Hayatın olağan akışı gereği evi terk edip giden kadının, ziynet eşyasını da yanında götürdüğünün kabulü gerekir;aksini, kadının ispat etmesi gerekir.

4 min read

Hayatın olağan akışı gereği evi terk edip giden kadının, ziynet eşyasını da yanında götürdüğünün kabulü gerekir;aksini, kadının ispat etmesi gerekir.

BOŞANMA HUKUKU

➡️ Boşanma Davaları Hakkında  10 Popüler Soru ve Cevabı!

➡️ Yargıtay Kararları Işığında Boşanma Davasında En Çok Sorulan Sorular ve Cevapları

İLGİLİ ;

➡️ Boşanma davasında çeyiz eşyasına yönelik talepler boşanma davasının eki sayılmadığından ayrıca nispi harca tabidir.

➡️ Düğünde takılan ziynet eşyası kime aittir?

  • ÖZET;
  • Dava, ziynet alacağı davası olup davacı kadın dava konusu edilen ziynet eşyasının davalı tarafından elinden alındığını ileri sürmüş, davalı koca ise kadın tarafından götürüldüğünü savunmuştur.
  • Hayat deneylerine göre olağan olanın bu çeşit eşyanın kadının üzerinde olması ya da evde saklanması, muhafaza edilmesidir.
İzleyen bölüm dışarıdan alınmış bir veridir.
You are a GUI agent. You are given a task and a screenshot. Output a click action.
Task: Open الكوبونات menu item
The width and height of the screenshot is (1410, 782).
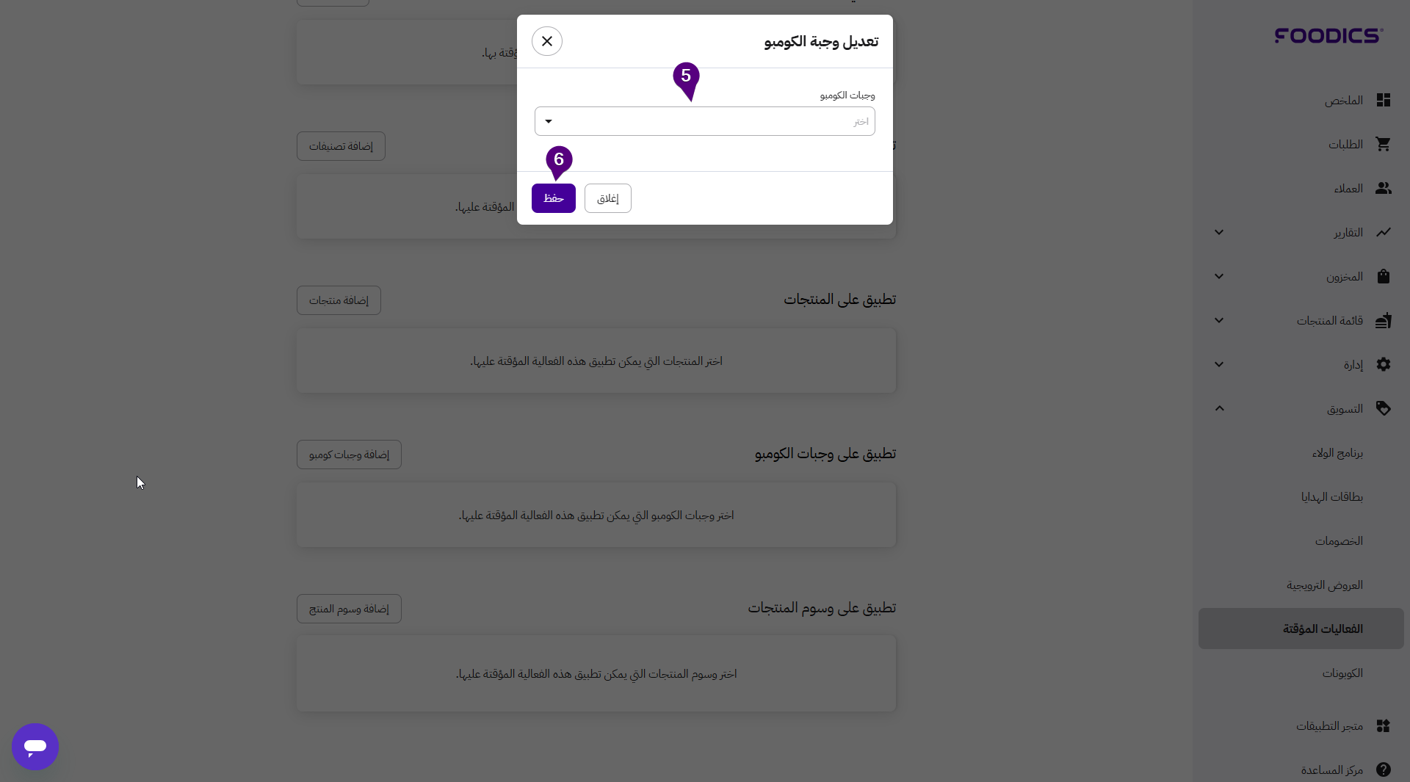1342,673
Başka bir anlatımla bunların davalı tarafın zilyetlik ve korumasına terk edilmesi olağan durumla bağdaşmaz. Diğer taraftan ziynet eşyası rahatlıkla saklanabilen, taşınabilen, götürülebilen türden eşyalardandır. Bu nedenle evden ayrılmayı tasarlayan kadının bunları önceden yanında götürmesi gizlemesi her zaman mümkün olduğu gibi evden ayrılırken üzerinde götürmesi de mümkündür. Bunun sonucu olarak normal koşullarda ziynet eşyalarının kadının üzerinde olduğunun kabulü gerekir. Aksini ispat yükü davacı kadındadır.

Karar İçeriği

Yargıtay 2. Hukuk Dairesi

        

2020/1780 E.  ,  2020/2680 K.


“İçtihat Metni”

MAHKEMESİ :Aile Mahkemesi
DAVA TÜRÜ : Ziynet Alacağı

Taraflar arasındaki davanın yapılan muhakemesi sonunda mahalli mahkemece verilen, yukarıda tarihi ve numarası gösterilen hüküm davacı kadın tarafından temyiz edilmekle, evrak okunup gereği görüşülüp düşünüldü:
Dava, ziynet alacağı davası olup davacı kadın dava konusu edilen ziynet eşyasının davalı tarafından elinden alındığını ileri sürmüş, davalı koca ise kadın tarafından götürüldüğünü savunmuştur. Hayat deneylerine göre olağan olanın bu çeşit eşyanın kadının üzerinde olması ya da evde saklanması, muhafaza edilmesidir. Başka bir anlatımla bunların davalı tarafın zilyetlik ve korumasına terk edilmesi olağan durumla bağdaşmaz. Diğer taraftan ziynet eşyası rahatlıkla saklanabilen, taşınabilen, götürülebilen türden eşyalardandır. Bu nedenle evden ayrılmayı tasarlayan kadının bunları önceden yanında götürmesi gizlemesi her zaman mümkün olduğu gibi evden ayrılırken üzerinde götürmesi de mümkündür. Bunun sonucu olarak normal koşullarda ziynet eşyalarının kadının üzerinde olduğunun kabulü gerekir. Aksini ispat yükü davacı kadındadır.
Somut olayda davacı kadın; iddiasının ispatına yönelik tanık dinletmiştir. Davacı tanıklarından Sevilay Gündoğdu, davalının komşusu olup bizzat davalı …’in ziynet eşyalarını davacının elinden aldıklarını kendisine söylediğini beyan etmiştir. Buna göre davacı tanığının beyanları davacıdan duyduklarına değil, bizzat davalının beyanlarına dayanmaktadır. O halde davacı kadının iddiasını ispat ettiği gözetilerek, dosya kapsamında bulunan bilirkişi raporları da dikkate alınmak suretiyle talep edilen ve varlığı ispatlanan ziynet eşyaları yönünden davanın kabulüne karar verilmesi gerekirken, yanılgılı değerlendirmeyle yazılı şekilde davanın reddine karar verilmesi doğru görülmemiş, kararın bozulmasına karar verilmesi gerekmiştir.
SONUÇ: Temyiz edilen hükmün yukarıda gösterilen sebeple BOZULMASINA, temyiz peşin harcının istek halinde yatırana geri verilmesine, işbu kararın tebliğinden itibaren 15 gün içinde karar düzeltme yolu açık olmak üzere oybirliğiyle karar verildi. 08.06.2020 (Pzt.)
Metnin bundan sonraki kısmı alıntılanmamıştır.